::: Given records :::
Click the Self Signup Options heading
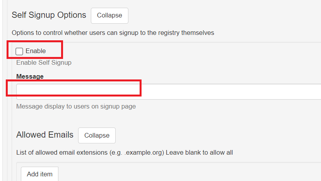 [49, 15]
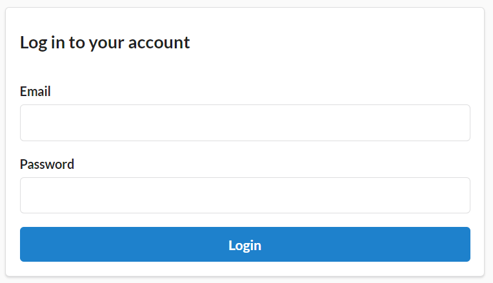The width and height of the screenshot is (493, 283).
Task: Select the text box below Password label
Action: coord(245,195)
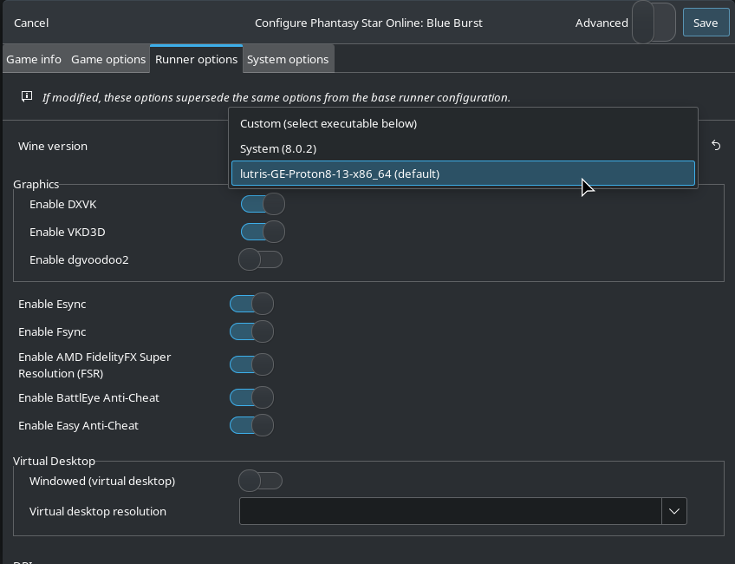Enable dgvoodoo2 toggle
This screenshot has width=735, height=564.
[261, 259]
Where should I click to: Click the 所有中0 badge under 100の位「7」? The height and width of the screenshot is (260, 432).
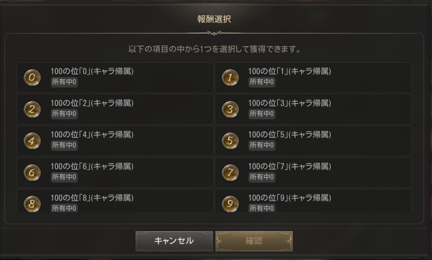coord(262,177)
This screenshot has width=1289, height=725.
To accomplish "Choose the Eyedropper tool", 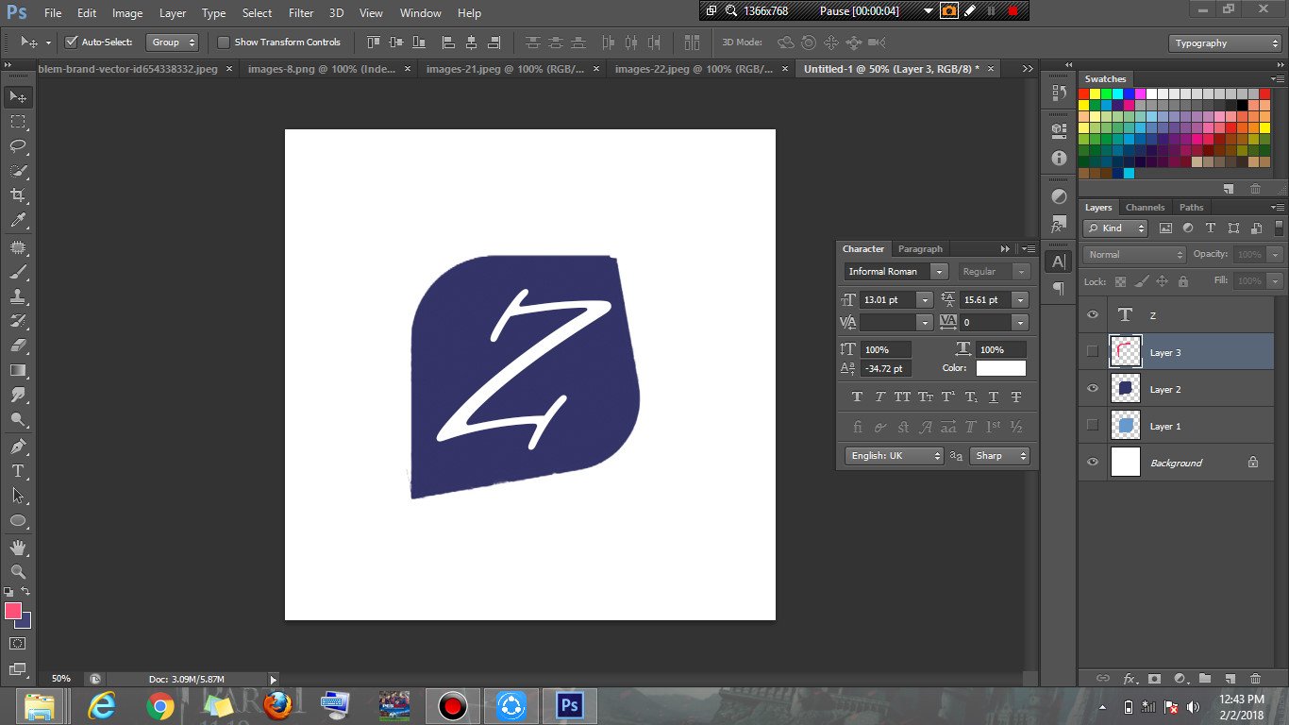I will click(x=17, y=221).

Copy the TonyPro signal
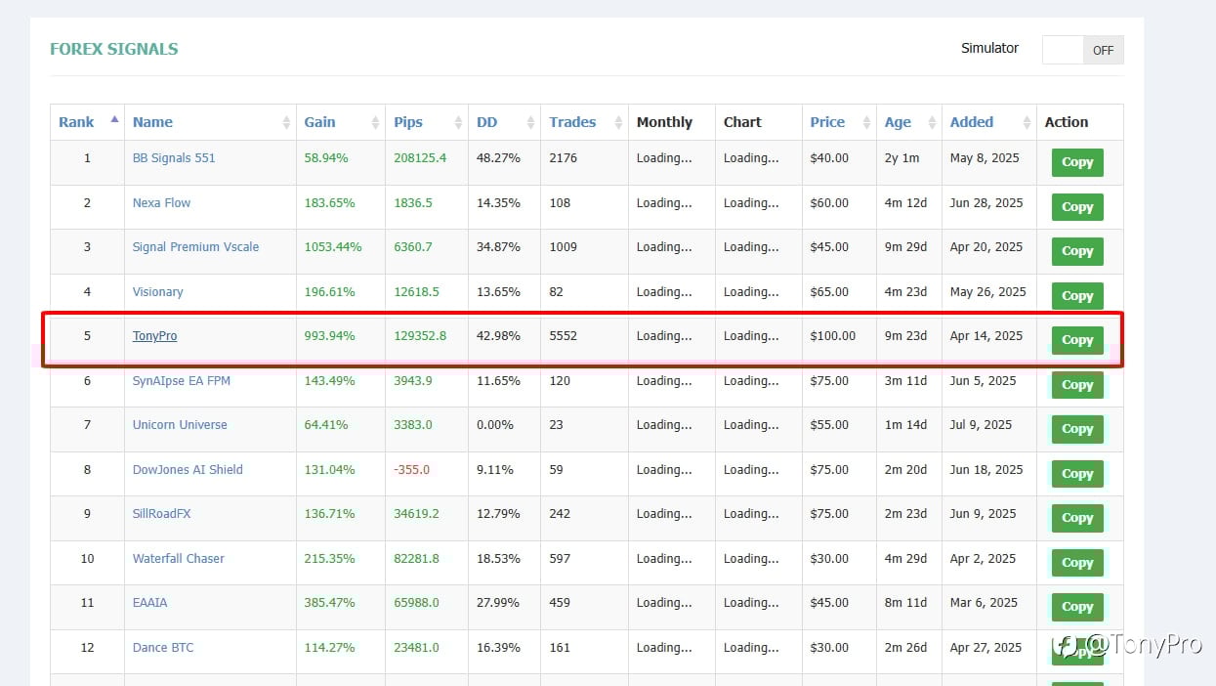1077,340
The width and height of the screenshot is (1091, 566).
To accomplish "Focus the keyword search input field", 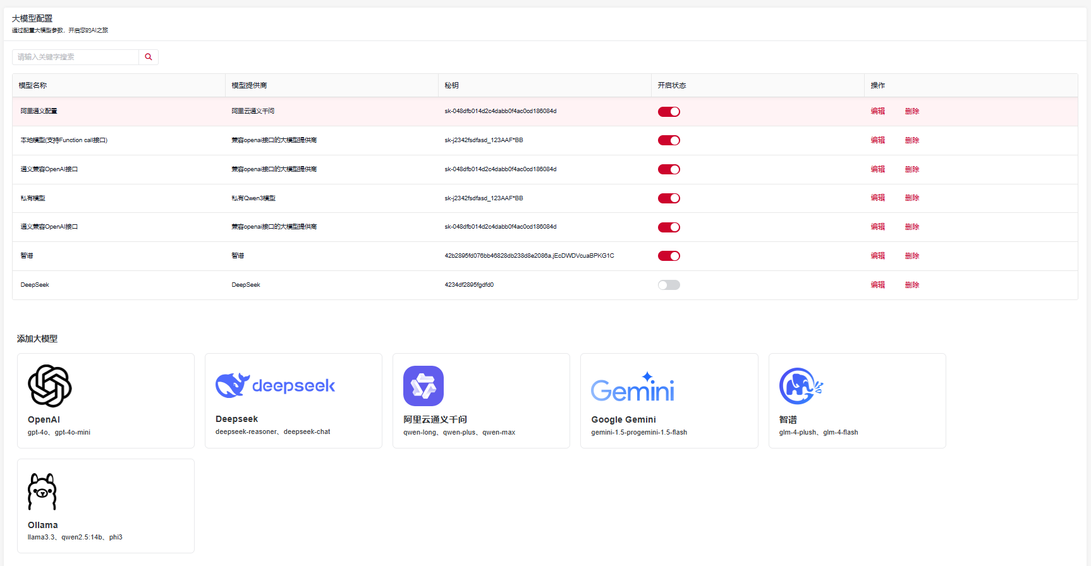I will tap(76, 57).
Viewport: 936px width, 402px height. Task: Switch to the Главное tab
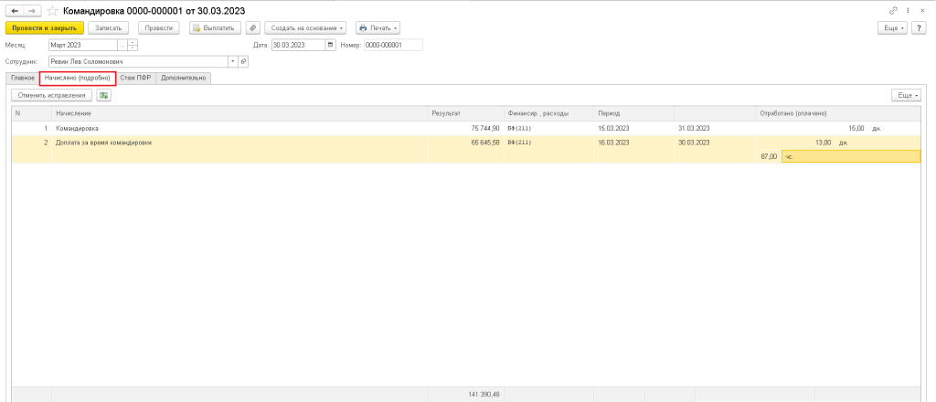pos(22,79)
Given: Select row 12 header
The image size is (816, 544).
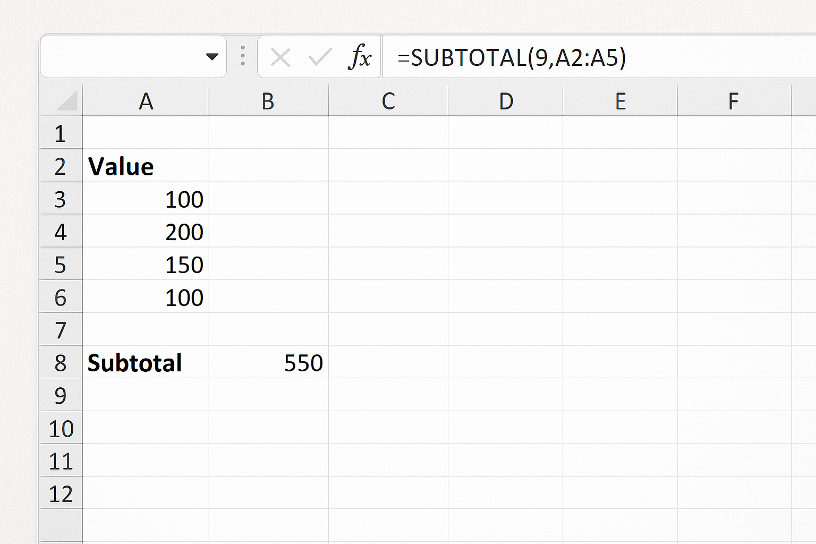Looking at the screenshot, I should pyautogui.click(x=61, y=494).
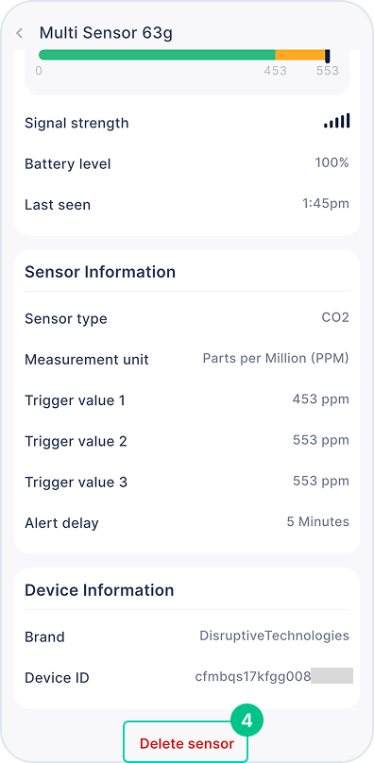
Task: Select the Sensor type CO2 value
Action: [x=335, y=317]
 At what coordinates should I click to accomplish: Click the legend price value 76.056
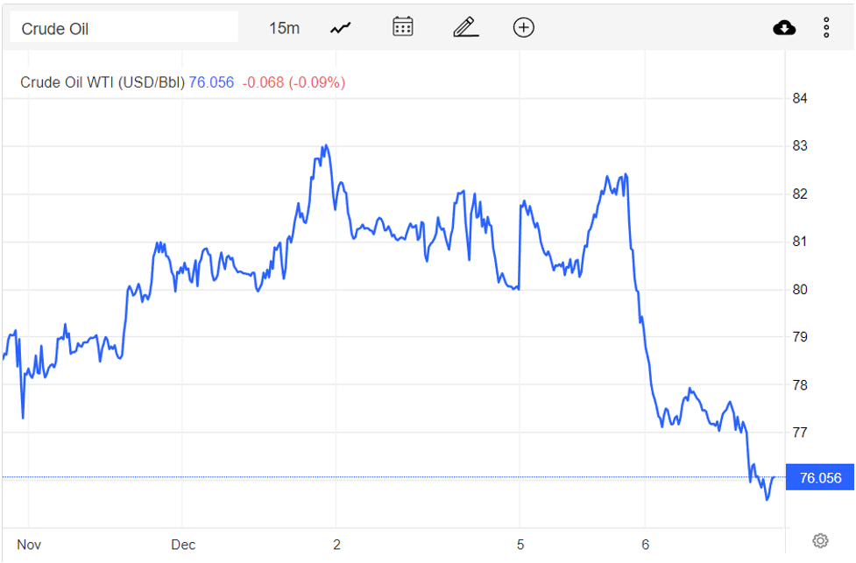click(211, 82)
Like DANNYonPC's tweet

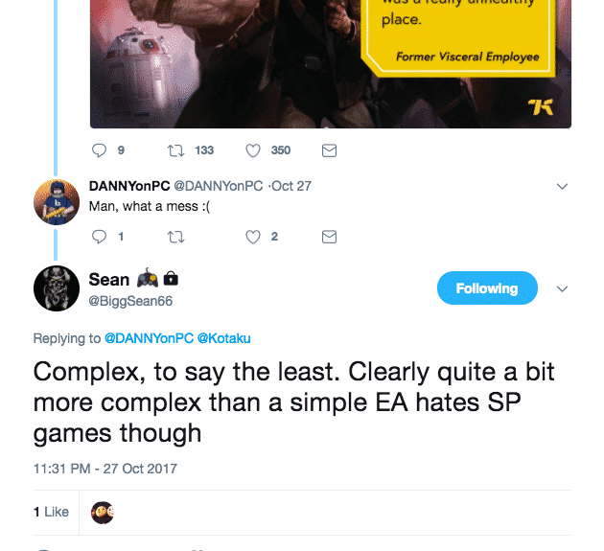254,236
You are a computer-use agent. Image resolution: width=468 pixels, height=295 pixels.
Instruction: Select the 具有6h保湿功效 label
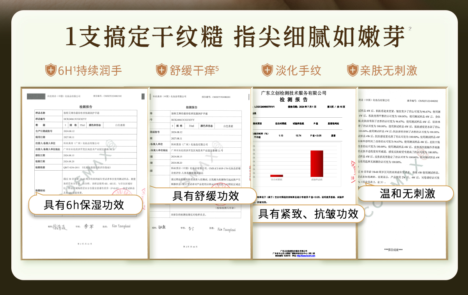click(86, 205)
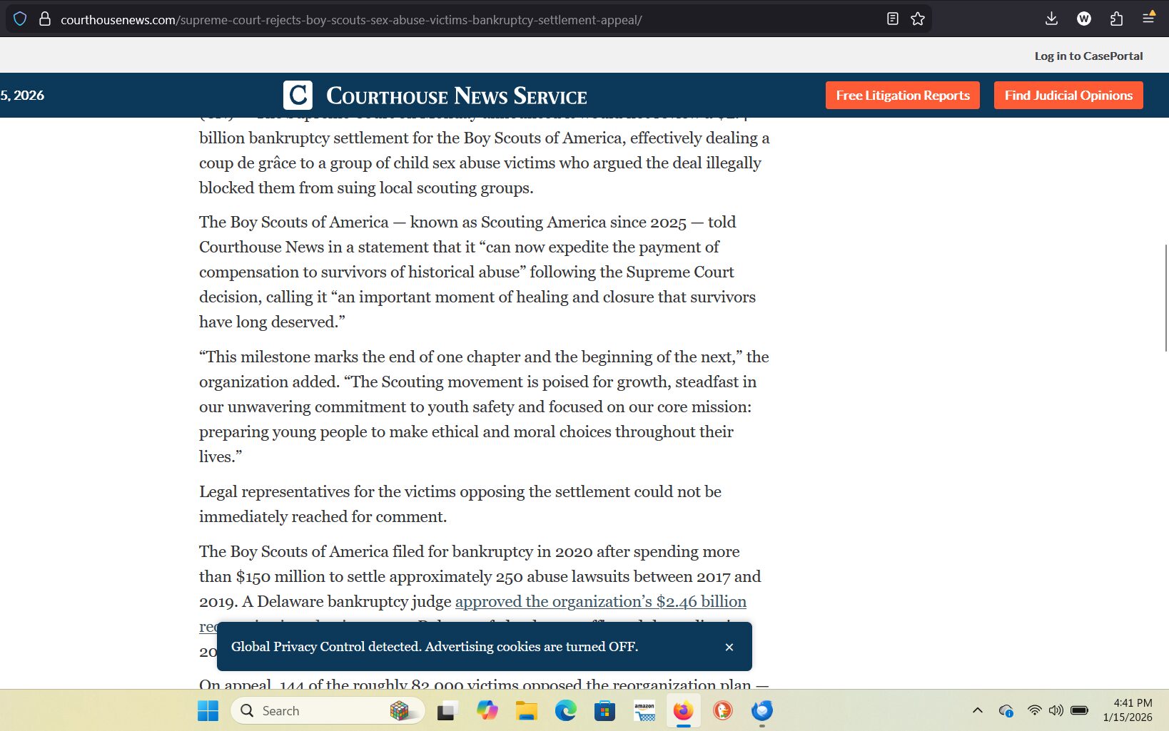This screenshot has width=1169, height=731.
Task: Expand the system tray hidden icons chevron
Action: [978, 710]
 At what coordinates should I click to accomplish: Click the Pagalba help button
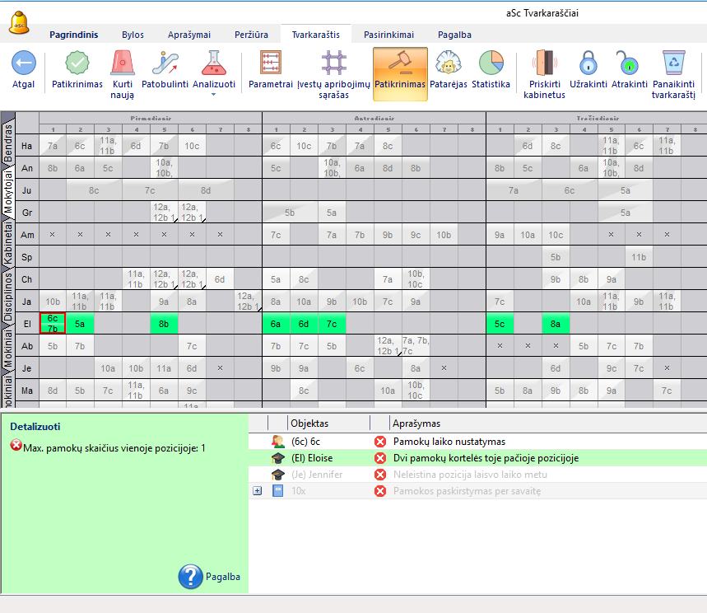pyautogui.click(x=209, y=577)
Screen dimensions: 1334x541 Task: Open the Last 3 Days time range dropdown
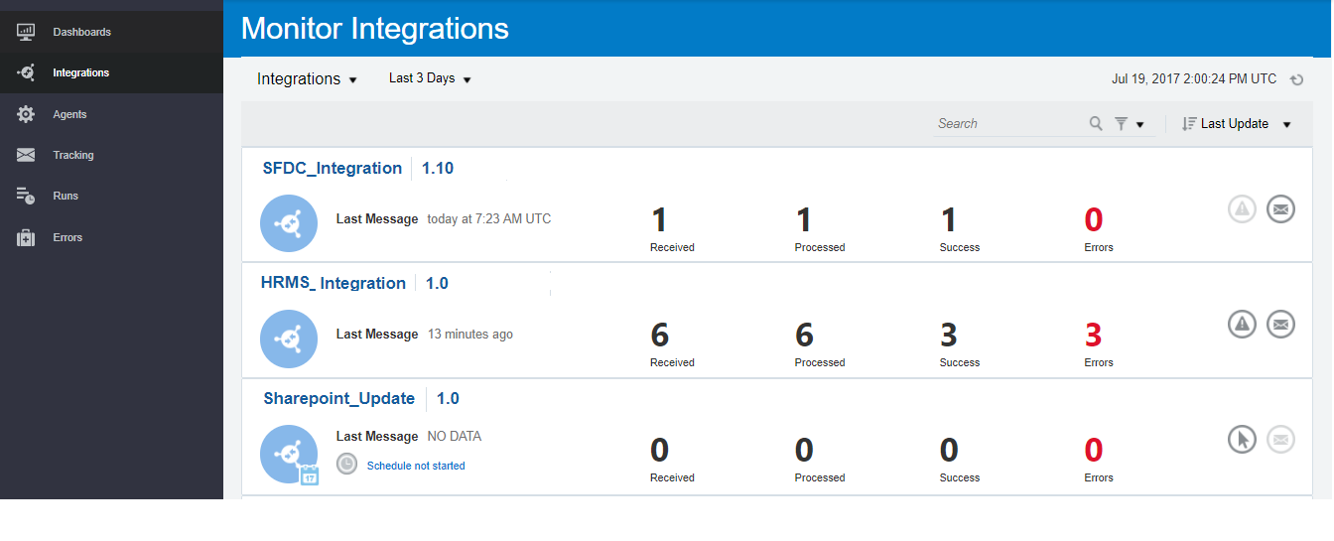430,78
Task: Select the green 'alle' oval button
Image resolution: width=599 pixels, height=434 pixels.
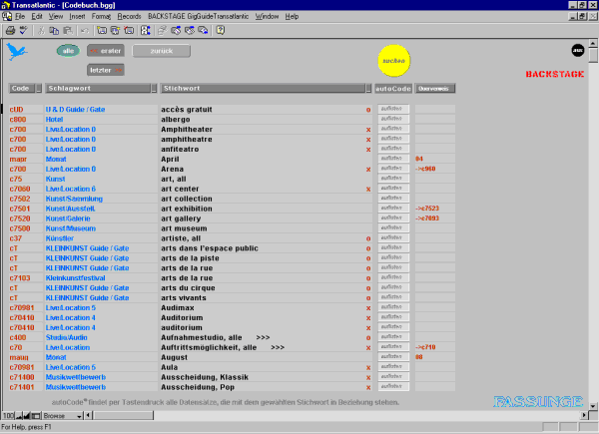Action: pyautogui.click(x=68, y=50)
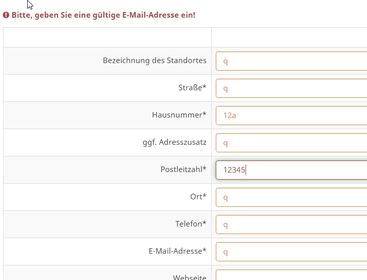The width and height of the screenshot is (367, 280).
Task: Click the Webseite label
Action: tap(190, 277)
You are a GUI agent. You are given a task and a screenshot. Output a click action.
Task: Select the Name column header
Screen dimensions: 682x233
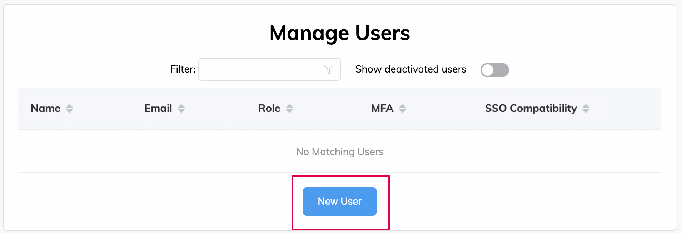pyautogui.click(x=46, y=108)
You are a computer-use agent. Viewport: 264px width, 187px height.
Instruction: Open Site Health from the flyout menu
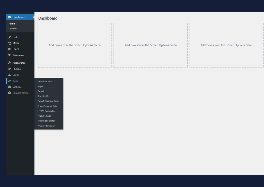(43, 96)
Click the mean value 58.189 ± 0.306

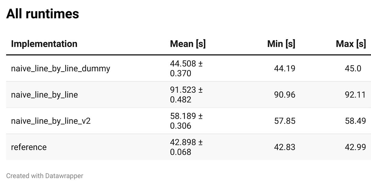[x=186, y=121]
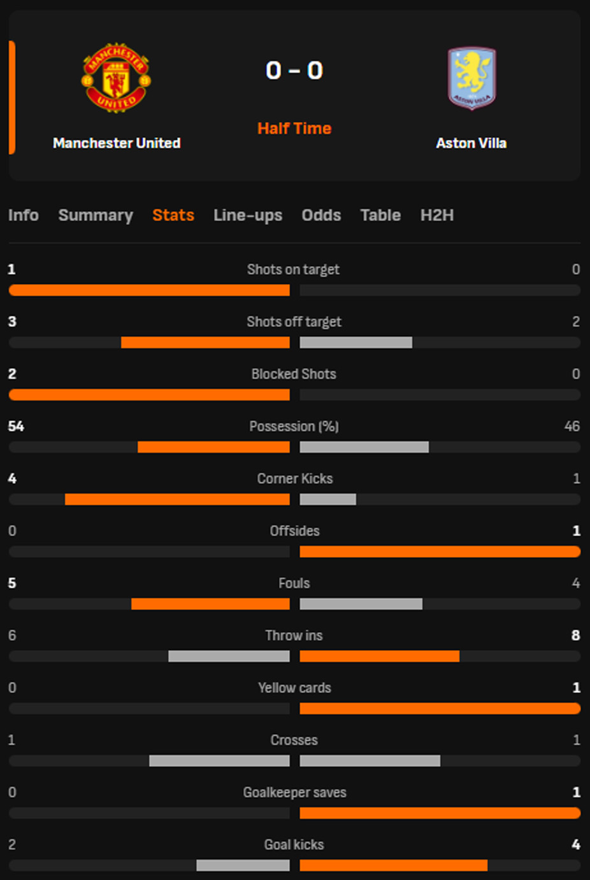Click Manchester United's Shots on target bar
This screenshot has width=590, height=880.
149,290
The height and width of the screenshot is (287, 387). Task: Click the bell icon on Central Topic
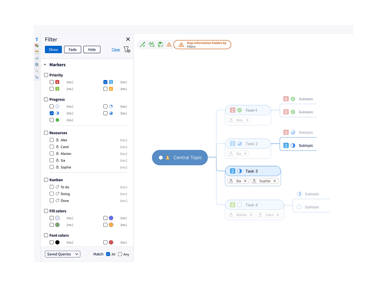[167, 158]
:::
What is required:
Would you copy the lines from the one holding "You are a computer-use agent. Image" down to the last line of the material, both included, exactly and with nothing added, skipping the pictures?

Your response:
You are a computer-use agent. Image resolution: width=468 pixels, height=295 pixels.
Instruction: Select the 具有6h保湿功效 label
click(86, 205)
This screenshot has width=1169, height=731.
Task: Expand the system tray hidden icons chevron
Action: [978, 710]
 At what coordinates should I click to accomplish: Click the Pagalba help button
pyautogui.click(x=209, y=577)
Screen dimensions: 1334x541 Task: Open the Last 3 Days time range dropdown
430,78
Task: Select the green 'alle' oval button
Image resolution: width=599 pixels, height=434 pixels.
Action: pyautogui.click(x=68, y=50)
The width and height of the screenshot is (367, 280).
Task: Click the Webseite label
Action: tap(190, 277)
You are a GUI agent. You are given a task and a screenshot. Output a click action.
Task: Select the Name column header
Screen dimensions: 682x233
pyautogui.click(x=46, y=108)
You are a computer-use agent. Viewport: 264px width, 187px height.
Instruction: Open Site Health from the flyout menu
(43, 96)
Click the mean value 58.189 ± 0.306

[x=186, y=121]
Click Manchester United's Shots on target bar
This screenshot has width=590, height=880.
149,290
The height and width of the screenshot is (287, 387). Task: Click the bell icon on Central Topic
[167, 158]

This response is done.